Amerikalı ve İngiliz bazı akademisyenler, sosyal medyaya yönelik kısıtlamalar gündeme geldiğinde Batı'nın, ülkesine göre davranarak çifte standart uyguladığını söyledi.
Paris’teki mizah dergisi Charlie Hebdo’ya yönelik saldırının ardından İngiltere Başbakanı David Cameron'ın, terörle mücadele kapsamında Whatsapp, Snapchat ve iMessage’ın da aralarında bulunduğu mesajlaşma programlarını yasaklamak istediğini açıklaması, sosyal medya kullanımında ifade özgürlüğünü kısıtlamaktan ziyade terörle mücadele çerçevesinde görülmesi, özgürlükler konusunda Batılı ülkelerin bakış açısında çifte standart olup olmadığı sorularını ortaya çıkardı.

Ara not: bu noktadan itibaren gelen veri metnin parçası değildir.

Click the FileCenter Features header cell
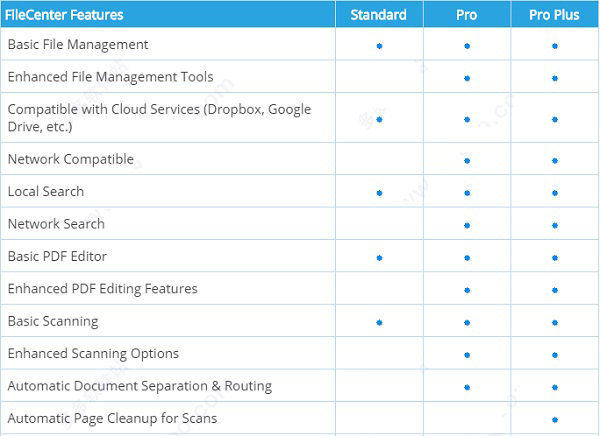This screenshot has width=600, height=436. 65,15
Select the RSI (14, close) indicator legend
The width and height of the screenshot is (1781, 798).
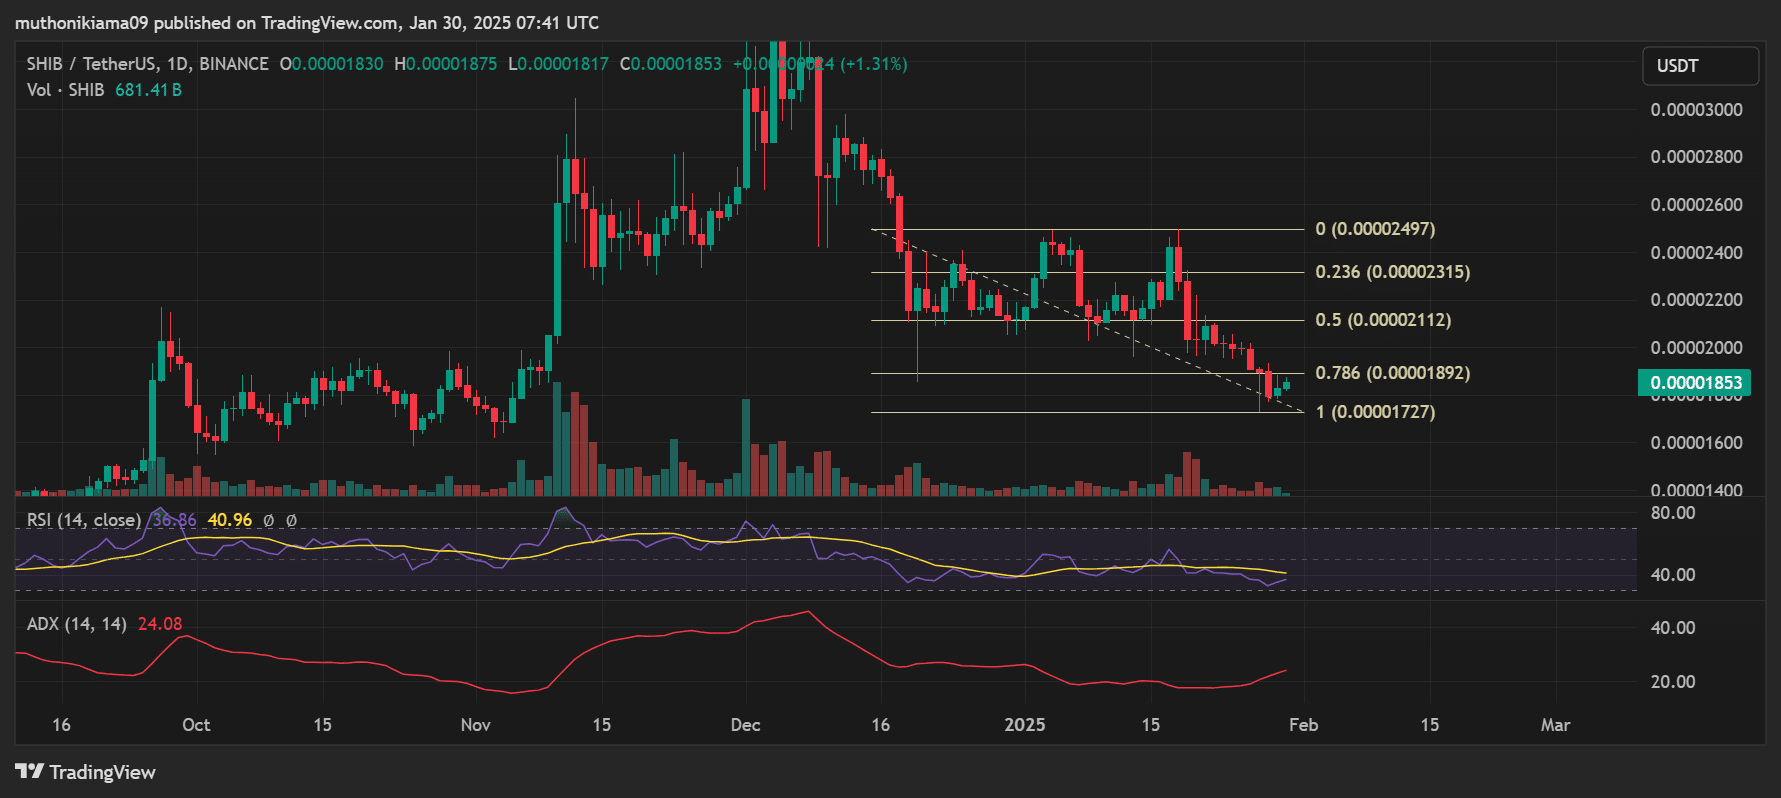(x=83, y=520)
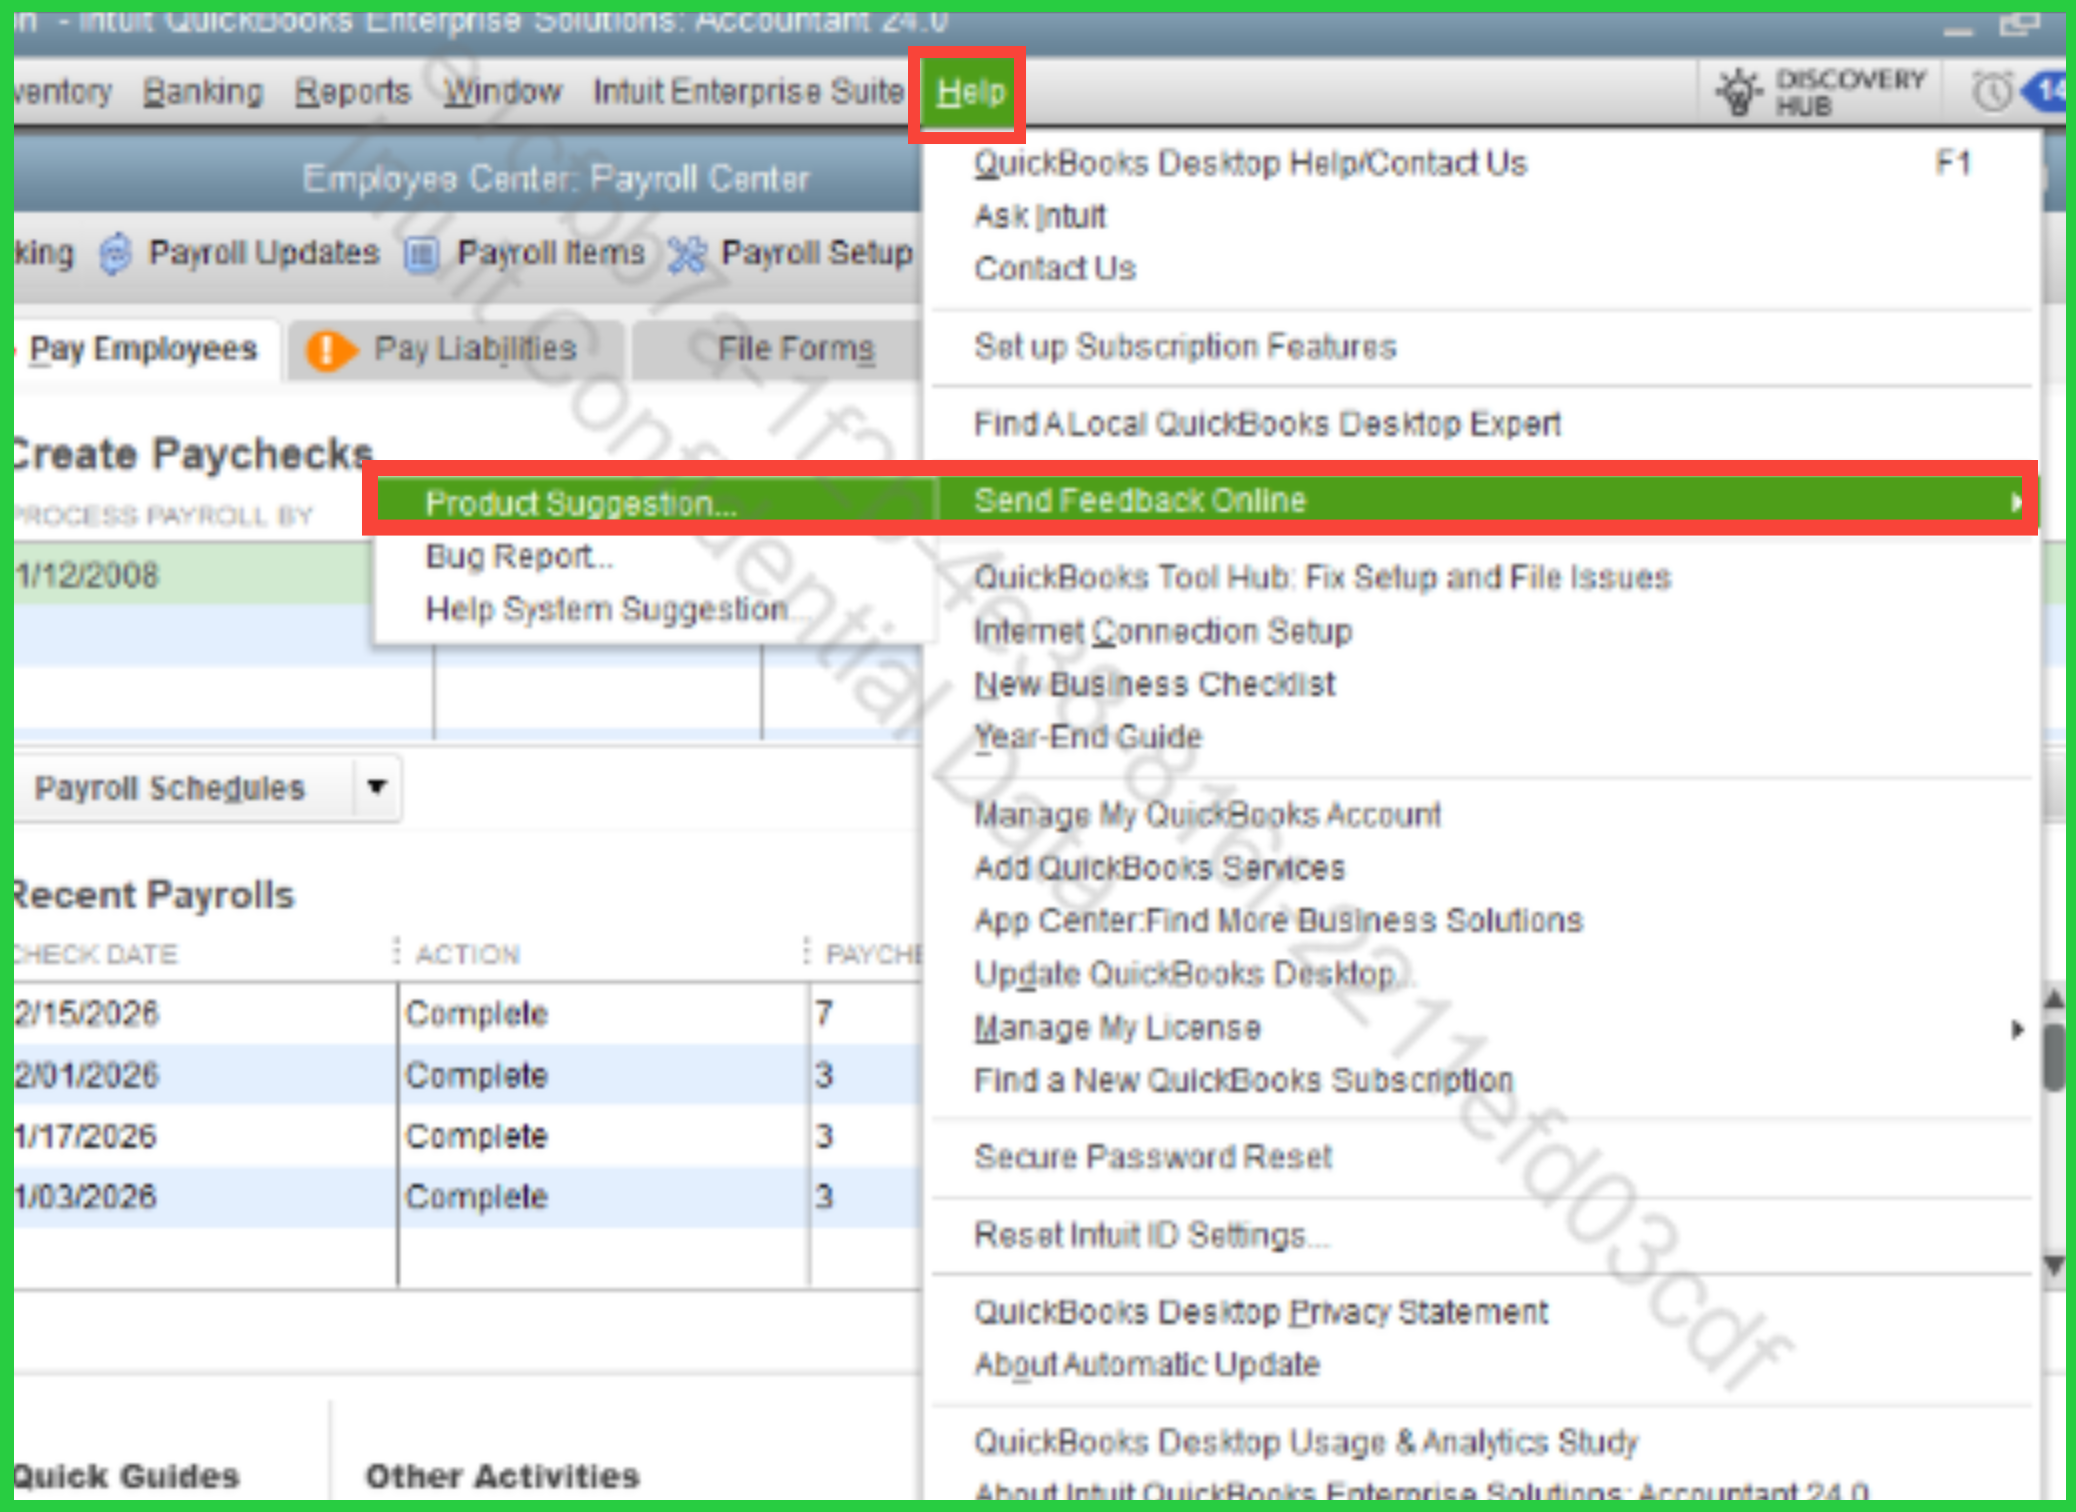The height and width of the screenshot is (1512, 2076).
Task: Open the QuickBooks Desktop Privacy Statement
Action: (x=1260, y=1311)
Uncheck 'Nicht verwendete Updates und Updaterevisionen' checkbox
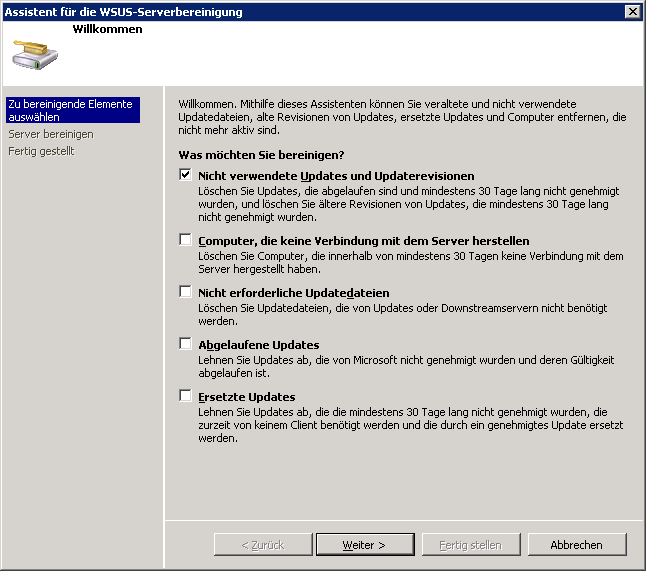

"Batılı liderler yapınca 'medeni dünyanın' savunulması oluyor"
California Berkeley Üniversitesi’nde islamofobi üzerine araştırmalar yapan Dr. Hatem Bazian, AA muhabirine yaptığı açıklamada, Batı'nın bu tutumunun "kesinlikle çifte standart" olduğunu söyledi.
Müslümanların "ötekileştirilmesinde limit olmadığını" ifade eden Bazian, "Bu kesinlikle çifte standart. Batılı liderlerin yaptıkları 'medeni dünyanın' savunulması şeklinde tanımlanırken, Müslüman liderlerin eylemleri despotluk ve (onların bakış açısından) Müslüman olmalarına uygun olarak tarih dışı eğilimler olarak görülüyor" diye konuştu.
Özgürlük kavramının Batılı politikacıların gündeminde bir söylem türü olarak yer aldığını ve bu kavramın ancak Batılılar tarafından kullanıldığında anlamlı hale getirildiğini belirten Bazian, "Buradaki sorun Twitter veya Whatsapp’ın kapatılması değil, önemli olan bunun kimin tarafından yapıldığıdır" dedi.
"Erdoğan yaptığında despotluk oluyor"
İngiltere’deki Leeds Üniversitesi Öğretim Üyesi Prof. Dr. Selman Sayyid de bu durumu, Batı'nın "dışlamacılığı" ve "Avrupamerkezciliğin" bir başka örneği olarak nitelendirdi. Sayyid, "Bazı insanlar, Batılı hükümetlerin iletişim kanallarını kısıtlamasını demokratik olarak görürken, Erdoğan yaptığında bunun despotluk olduğu sonucuna ulaşıyor” diyerek Batı'nın bu tür konulardaki çelişkili yaklaşımlarına dikkati çekti.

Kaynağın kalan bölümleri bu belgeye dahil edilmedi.